Alginate oligosaccharide alleviates enterotoxigenic Escherichia coli-induced intestinal mucosal disruption in weaned pigs

Abstract

Alginate oligosaccharide (AOS) is a non-toxic, non-immunogenic, non-carcinogenic and biodegradable product generated by depolymerisation of alginate, and exhibits various salutary properties. The present study was designed to evaluate whether AOS supplementation could attenuate enterotoxigenic Escherichia coli (ETEC)-induced intestinal mucosal injury in weaned pigs. Twenty-four weaned pigs were randomly assigned to three treatments: (1) non-challenged control; (2) ETEC-challenged control; and (3) ETEC challenge + AOS treatment (100 mg kg⁻¹). On day 12, pigs in the non-challenged group were orally infused with sterilised Luria–Bertani culture while pigs in other groups were orally infused with ETEC (2.6 × 10¹¹ colony-forming units). At 3 days after the challenge, all pigs were orally administered D-xylose at 0.1 g per kg body weight and then euthanised 1 h later to obtain serum and intestinal mucosa samples.
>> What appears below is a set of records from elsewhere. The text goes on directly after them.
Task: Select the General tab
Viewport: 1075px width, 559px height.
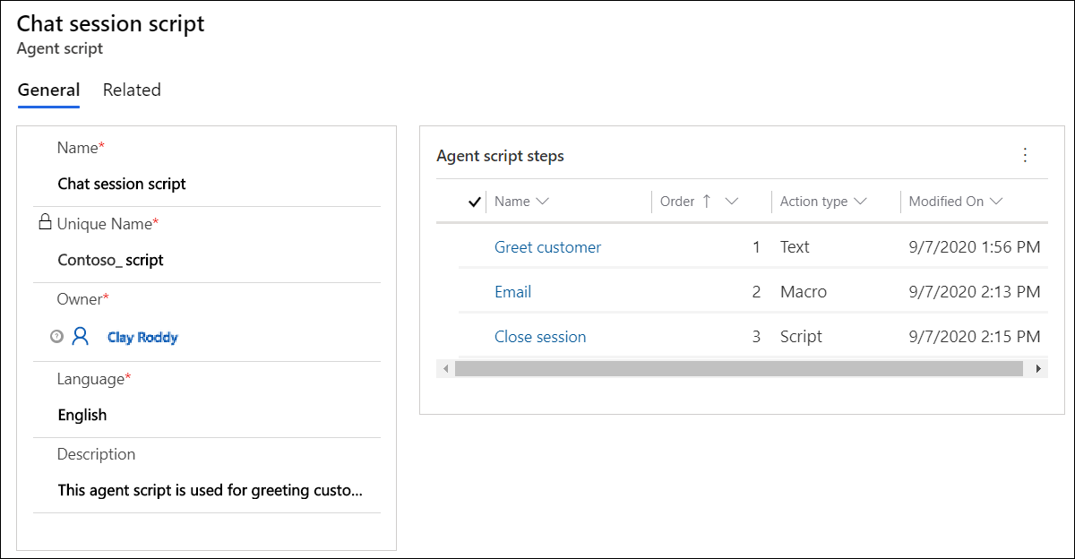Action: pos(48,90)
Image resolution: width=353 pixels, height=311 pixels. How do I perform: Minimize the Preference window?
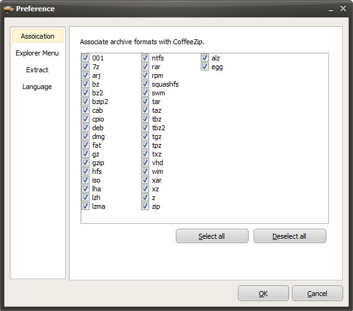(x=331, y=9)
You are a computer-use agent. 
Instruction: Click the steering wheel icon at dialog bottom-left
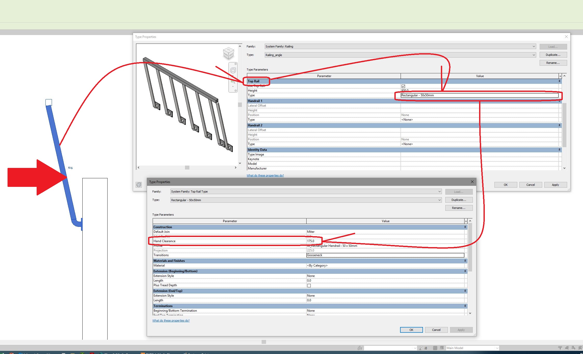pyautogui.click(x=139, y=185)
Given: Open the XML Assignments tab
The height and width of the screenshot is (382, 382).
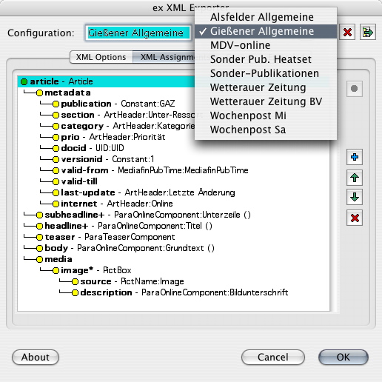Looking at the screenshot, I should click(x=164, y=57).
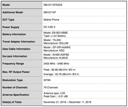
Task: Click the Travel Adapter Information label
Action: (x=19, y=42)
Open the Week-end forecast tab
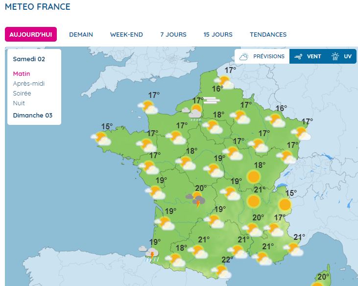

Our results showed that ETEC infection both reduced (P < 0.05) the villus height and proportion of epithelial cells in the S phase and elevated (P < 0.05) the percentage of total apoptotic epithelial cells in the jejunum and ileum; these deleterious effects caused by ETEC were alleviated (P < 0.05) by supplemental AOS. Meanwhile, AOS ingestion attenuated (P < 0.05) not only the up-regulated tumour necrosis factor receptor 1 (TNFR1), cysteinyl aspartate-specific protease-3 (caspase-3), -8 and -9 transcriptions, as well as the enhanced caspase activities (caspase-3, -8 and -9), but also the down-regulated cyclin E1 and cyclin-dependent kinase 2 (CDK2) transcriptions in jejunal and ileal mucosae, caused by the ETEC challenge. In conclusion, it is possible that the protective effects of AOS against ETEC-induced intestinal mucosal disruption in weaned pigs are associated with the restrained enterocyte death, by reducing both mitochondria-dependent and TNFR1-dependent apoptosis and the accelerated enterocyte proliferation, via enhancing the cyclin E–CDK2 complex formation.